> [Travail à réaliser] Recopiez sans rien changer les lignes comprises entre celle qui contient "Click the Affiliate Link section heading" et celle qui contient "click(193, 266)", ces deux lignes incluses. N'incluez pas les images dans votre réponse.

> [Données de l'exercice]
# # # # #

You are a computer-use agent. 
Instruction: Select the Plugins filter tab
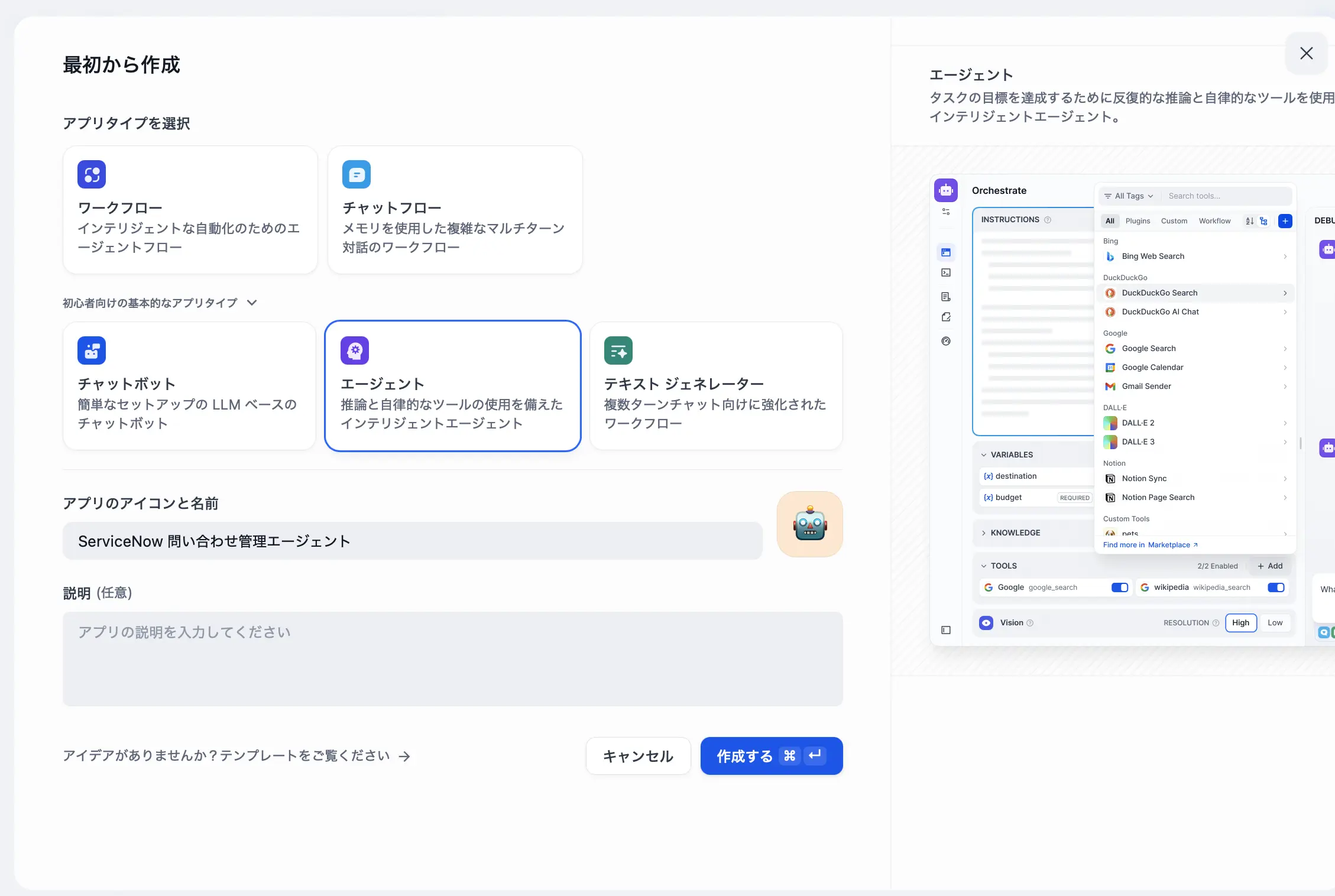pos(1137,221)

# # # # #

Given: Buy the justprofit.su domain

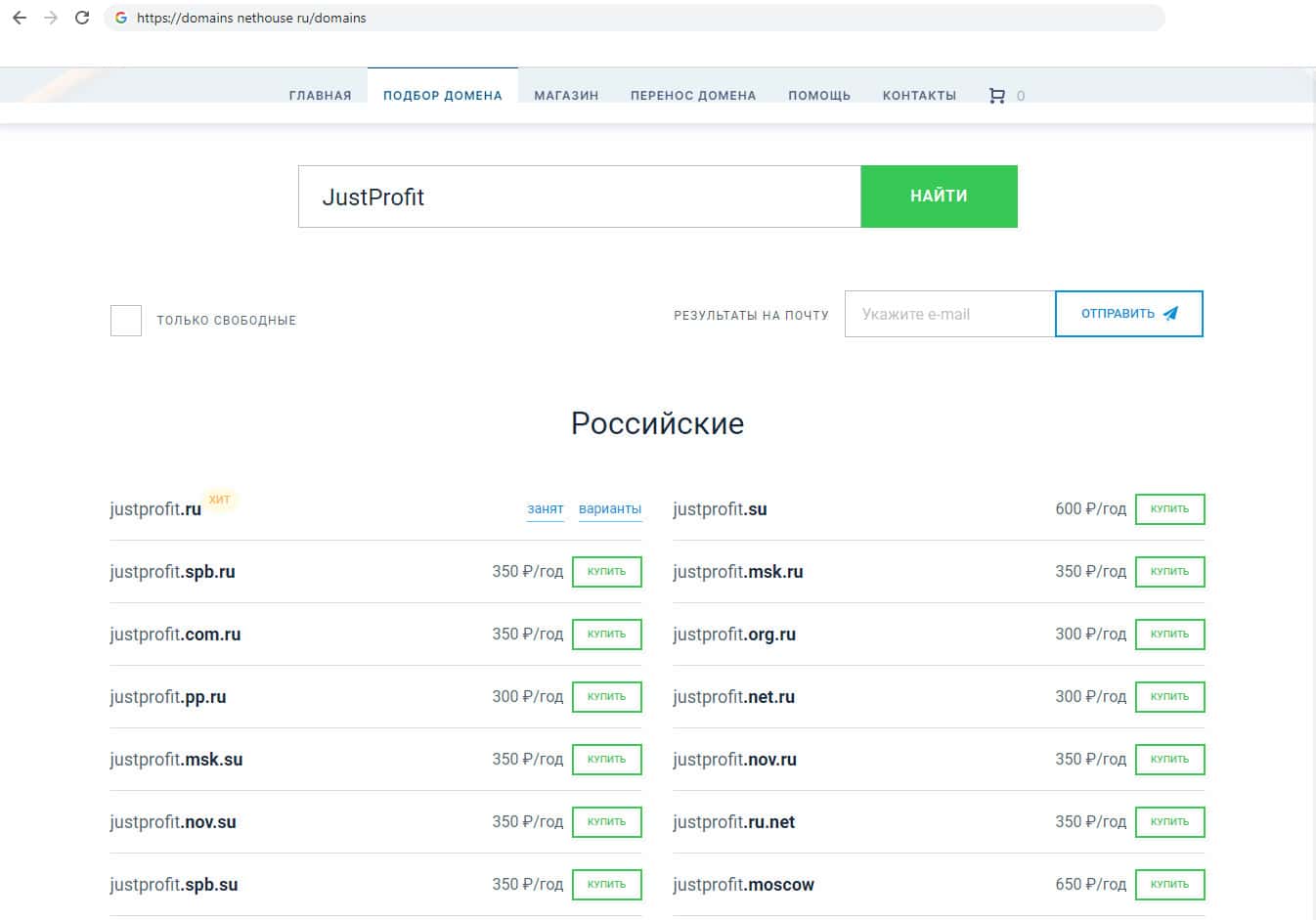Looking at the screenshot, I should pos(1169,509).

# # # # #

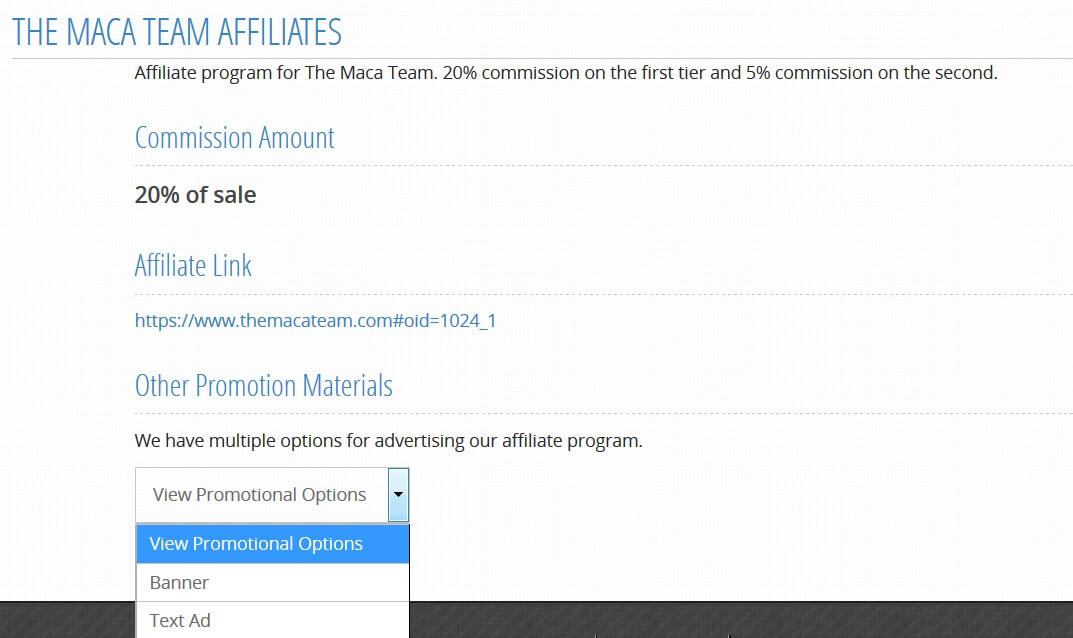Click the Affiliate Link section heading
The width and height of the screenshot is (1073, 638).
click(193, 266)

# # # # #

> [Réponse attendue]
Click the Affiliate Link section heading
The width and height of the screenshot is (1073, 638).
click(193, 266)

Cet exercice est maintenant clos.